The emergence of the early modern period was thus firmly structured around these negative attitudes towards women, with a cultural and critical re-examination representing the only way towards dismantling such views. Humanism became the dominant intellectual movement, rejecting ‘out of touch’[3] medieval scholarship and laying the foundation for the eighteenth-century Enlightenment. Although led by males and retaining many of the ancient misogynist perceptions of women, humanism made a revaluation of women possible, with literature playing a particularly important role in this emancipation of female subordination. The ‘other voice’[4] developed as a mostly female voice of protest against the established prejudice, calling for equality through education. Although it only remained a voice, this call for parity gradually changed the perception of the lives possible for women being determined by those that men wanted to lead, epitomized in Louise Labé’s Oeuvres complètes, Lafayette’s La Princesse de Clèves and Racine’s Bérénice.
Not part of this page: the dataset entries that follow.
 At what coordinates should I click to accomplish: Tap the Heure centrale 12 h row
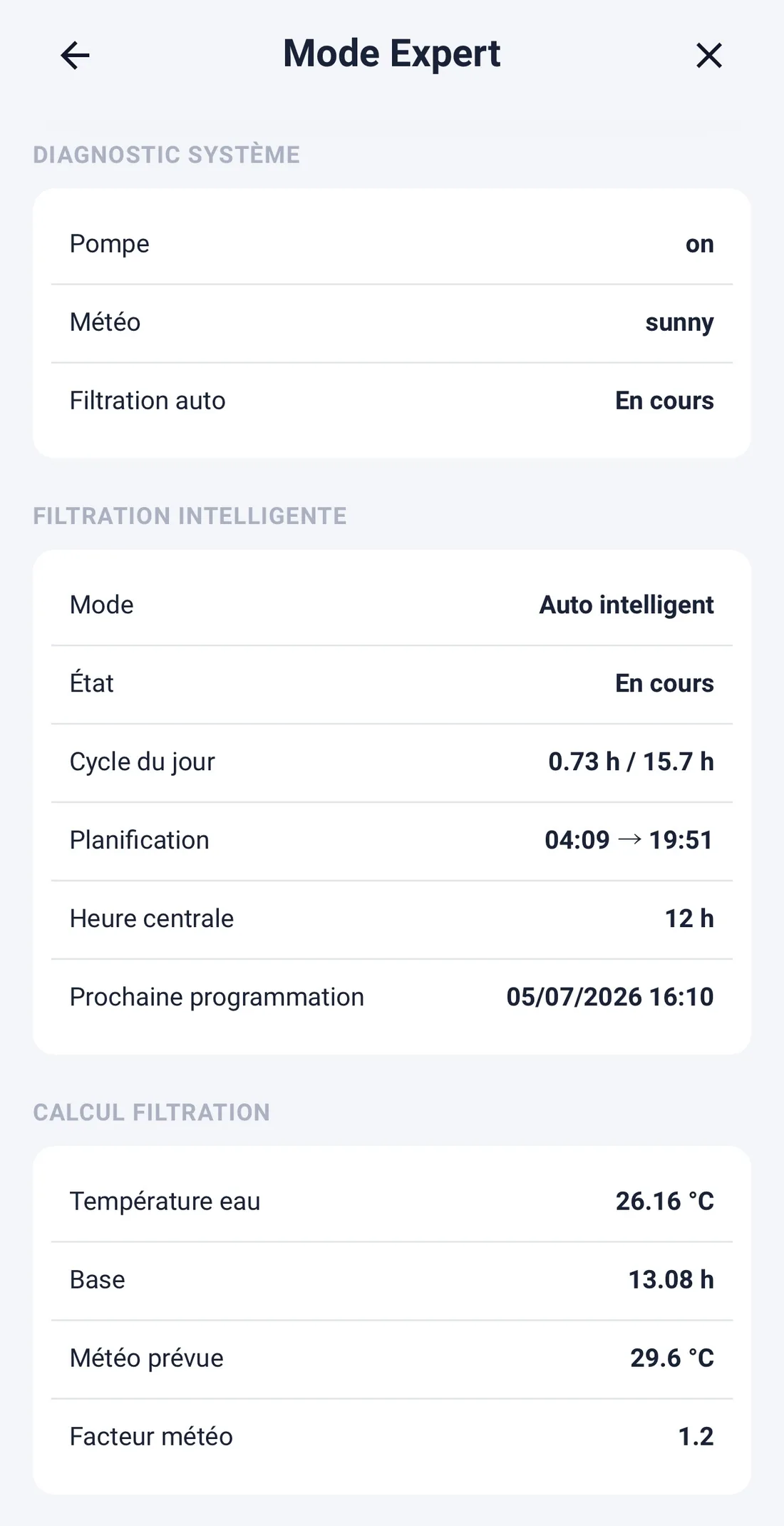(392, 919)
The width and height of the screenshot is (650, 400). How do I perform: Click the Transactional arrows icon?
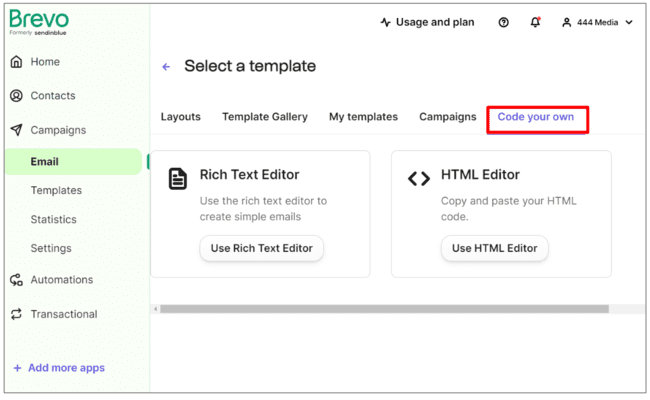click(x=16, y=314)
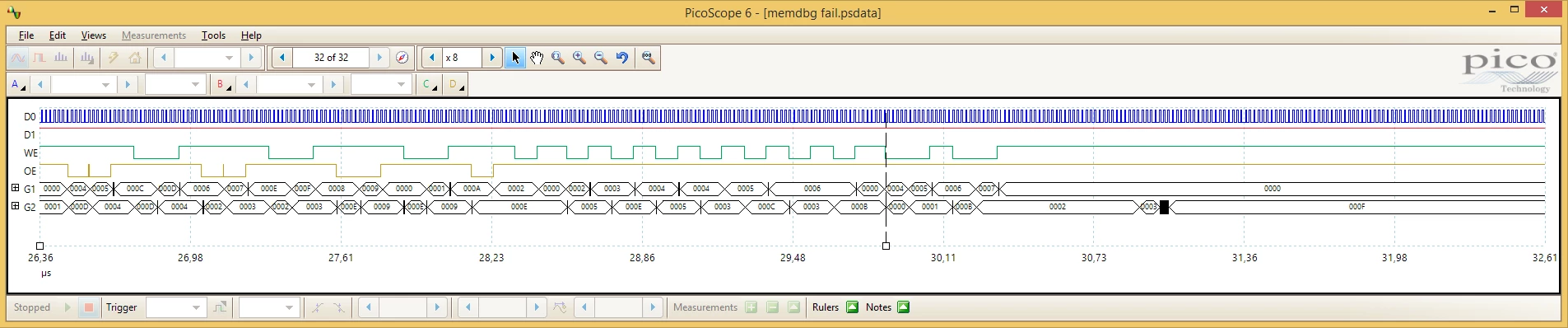1568x328 pixels.
Task: Expand the G2 digital group
Action: click(x=15, y=206)
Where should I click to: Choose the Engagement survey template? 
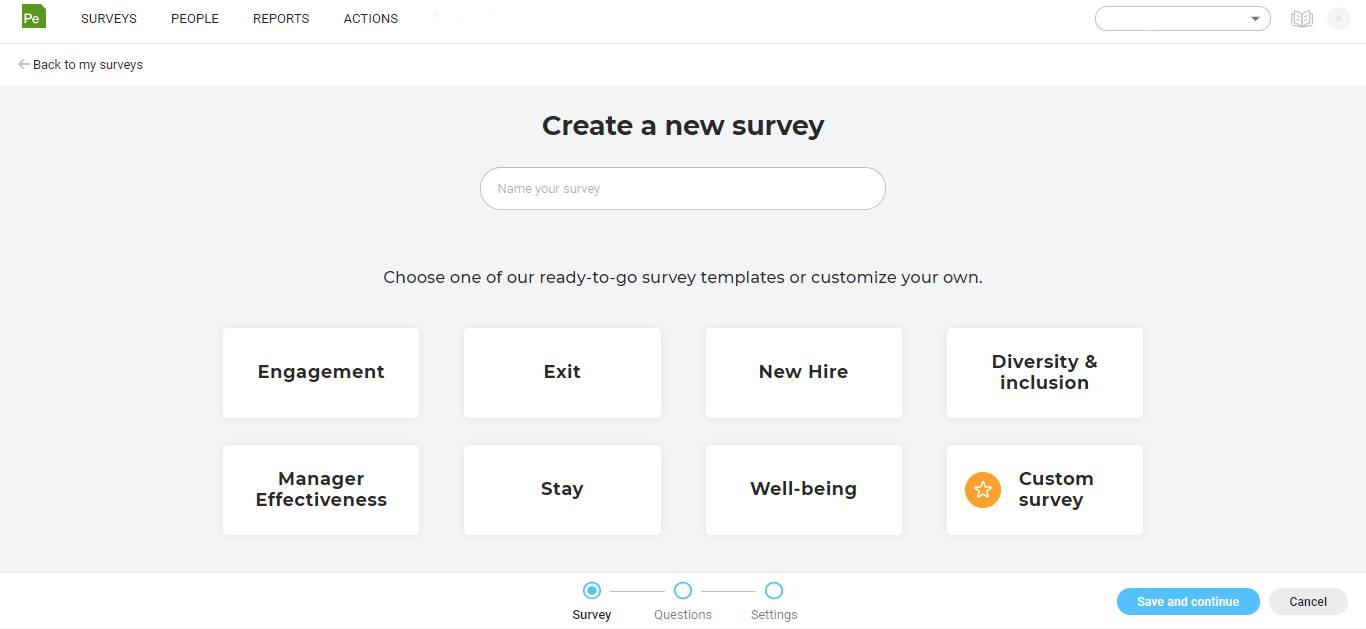[320, 372]
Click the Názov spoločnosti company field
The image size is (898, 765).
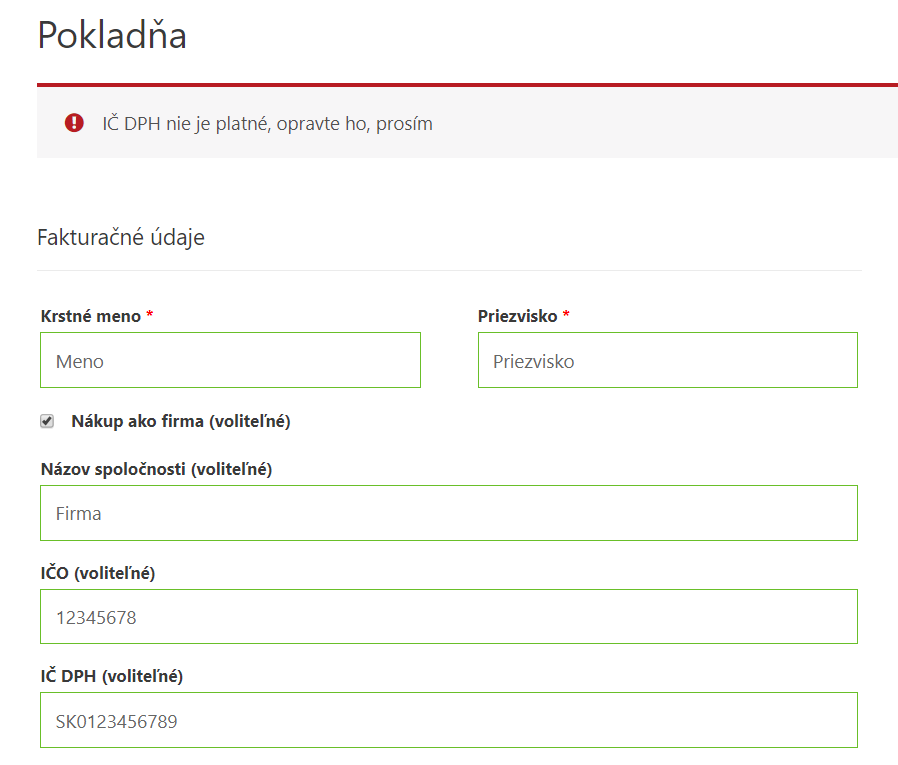click(448, 513)
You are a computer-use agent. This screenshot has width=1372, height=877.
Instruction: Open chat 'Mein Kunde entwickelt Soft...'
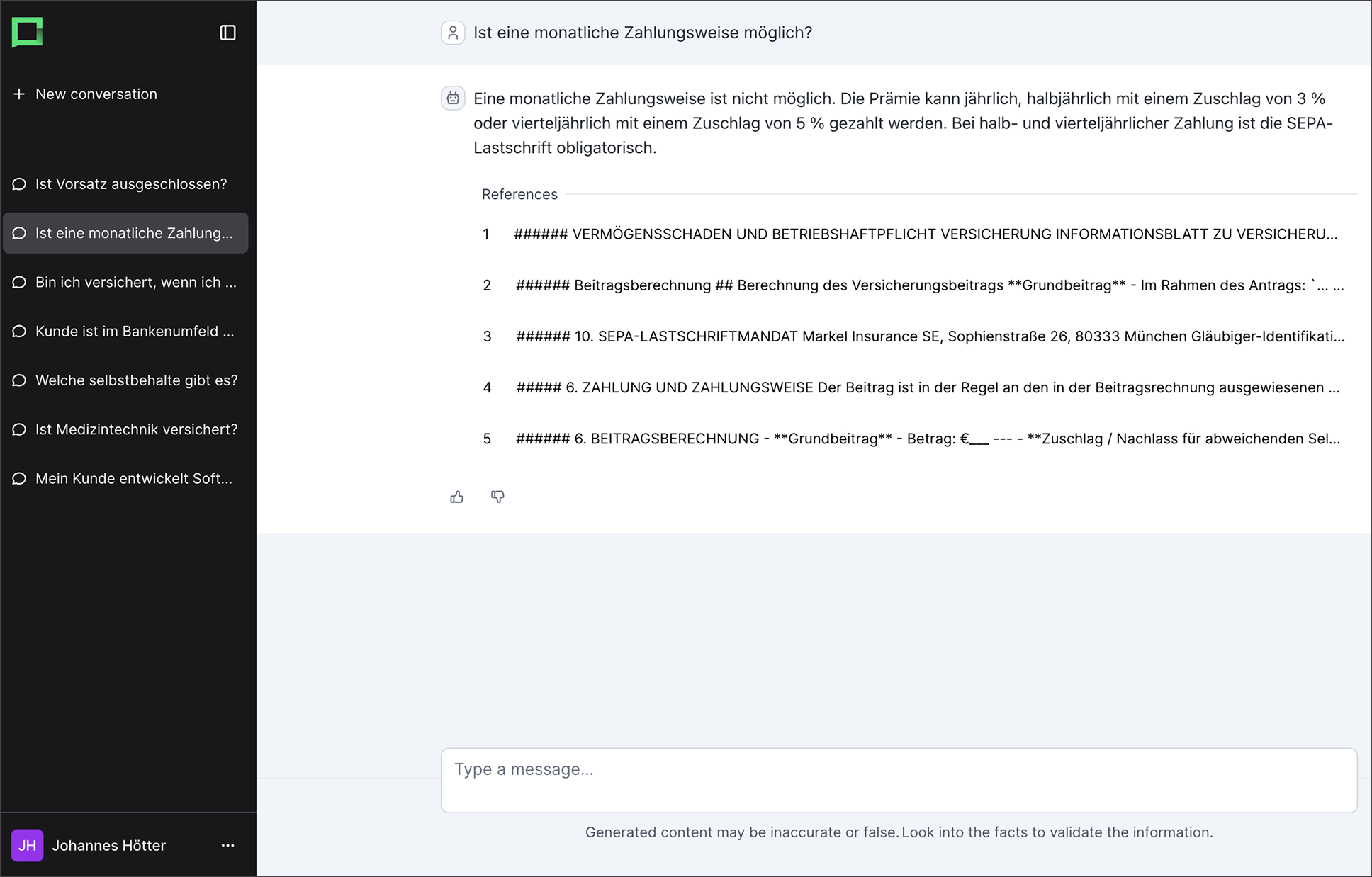pyautogui.click(x=125, y=478)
Labé represents one such female voice, addressing the status of women as an ‘unapologetic love poet in a man’s lyric world’[5]. Her dedicatory epistle announces her hope that ‘les severes loix des hommes n’empeschent plus les femmes de s’apliquer aus sciences et disciplines…que notre sexe ha autre foist ant desiree’[6]. Labé succeeds in simultaneously addressing ‘Mademoiselle’ as well as all her female readers, shown through her repeated use of ‘notre sex…le tort qu’ils nous faisoient…nous procurera…nous pourra’. Labé thus establishes from the start a dual insistence on the public and private, inaugurating two levels of dialogue. This public-private dichotomy is mirrored in her later insistence on private pleasure rather than public acclaim, offering women the durable gift of ‘escrit…plustot que de chaines, anneaus, et somptueus habits’. Men are negatively evoked as ‘severes’, with the word ‘chaines’ at the beginning of this last enumeration implying imprisonment and servitude, as well as the ornaments that women use to adorn themselves. Through her juxtaposition of the longevity of intellectual pleasure with the ephemeral pleasure of sensory recreation, she figuratively erotizes the former with the latter. ‘Les autres voluptez’ are a ‘souvenir’, capable of ‘nous imprimions en la teste’ contrasted with ‘les plaisirs des sentimens’ that ‘se perdent…ne reviennent jamais’. The word ‘voluptez’ immediately conjures up erotic images, carrying several meanings of pleasure, delight and voluptuousness, a desirable physical quality of a woman’s body. The negation used to describe the senses emphasizes their finiteness, as does the reflexive form of ‘losing oneself’, associated with loss as well as waste and death. By denying her involvement in the publication of her work, and placing the blame on her (presumably male) ‘amis’, her voice forestalls attack and reaffirms this male-female reciprocity through her own selfhood and the process of writing itself. This desire to change the control of men over women’s lives is continued throughout Labé’s sonnets, with her departure from the Petrarchan tradition[7] addressing this pleasure of mutuality[8].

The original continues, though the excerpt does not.